### TASK INSTRUCTIONS
From the line containing "Enable the Separate Units checkbox" through the last line of the records below, each line is to be repeated exactly; pictures are to be omitted.

### SUPPLIED DATA
━━━

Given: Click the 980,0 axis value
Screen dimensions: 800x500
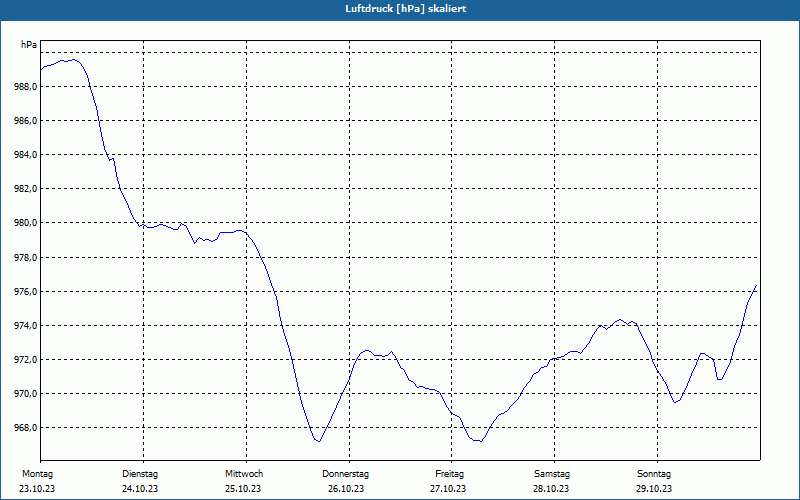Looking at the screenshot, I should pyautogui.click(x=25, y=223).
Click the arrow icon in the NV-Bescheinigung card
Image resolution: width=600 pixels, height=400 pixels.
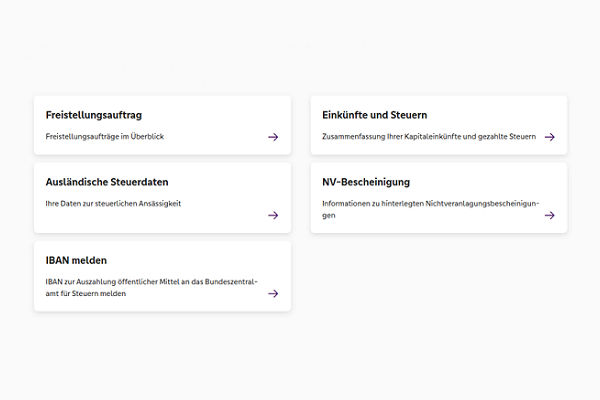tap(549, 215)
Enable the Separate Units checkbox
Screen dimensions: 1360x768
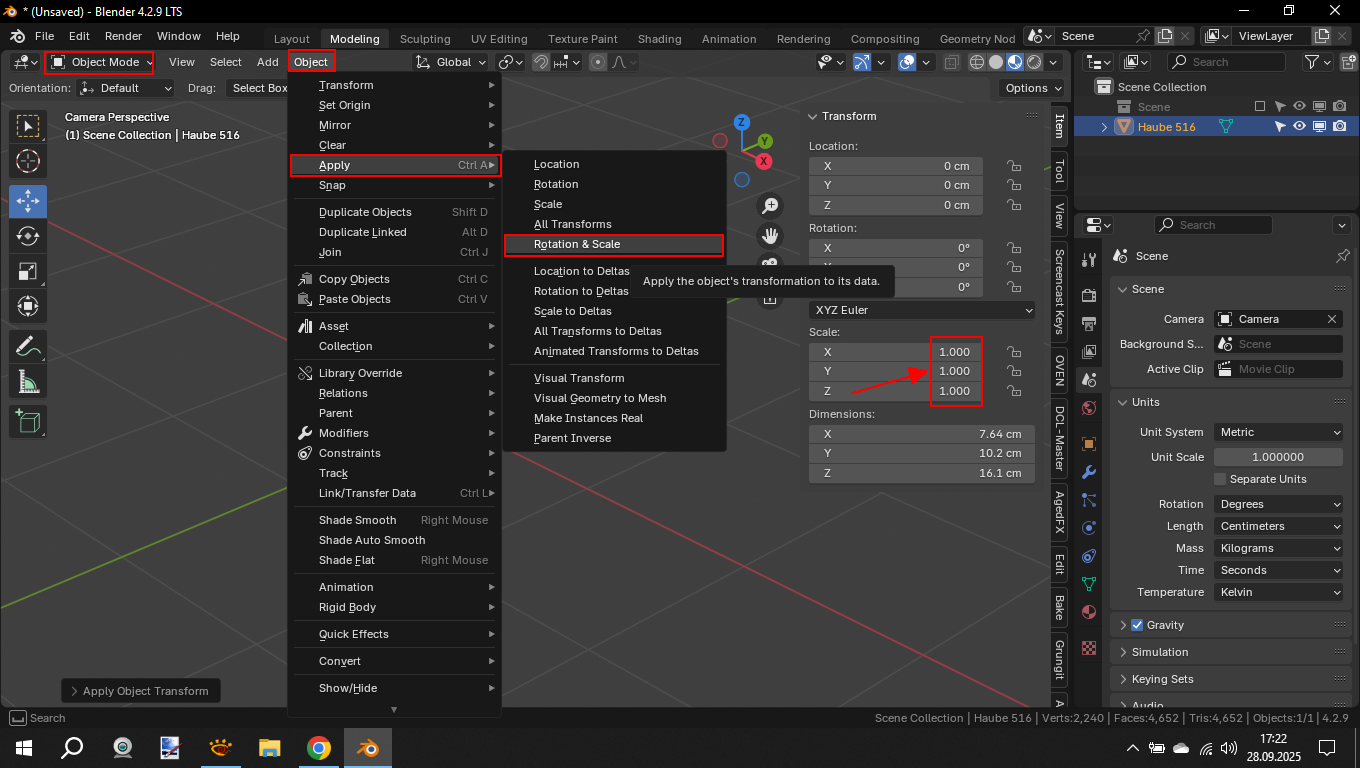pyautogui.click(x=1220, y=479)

━━━

### FINISHED TASK
Enable the Separate Units checkbox
Screen dimensions: 1360x768
pyautogui.click(x=1220, y=479)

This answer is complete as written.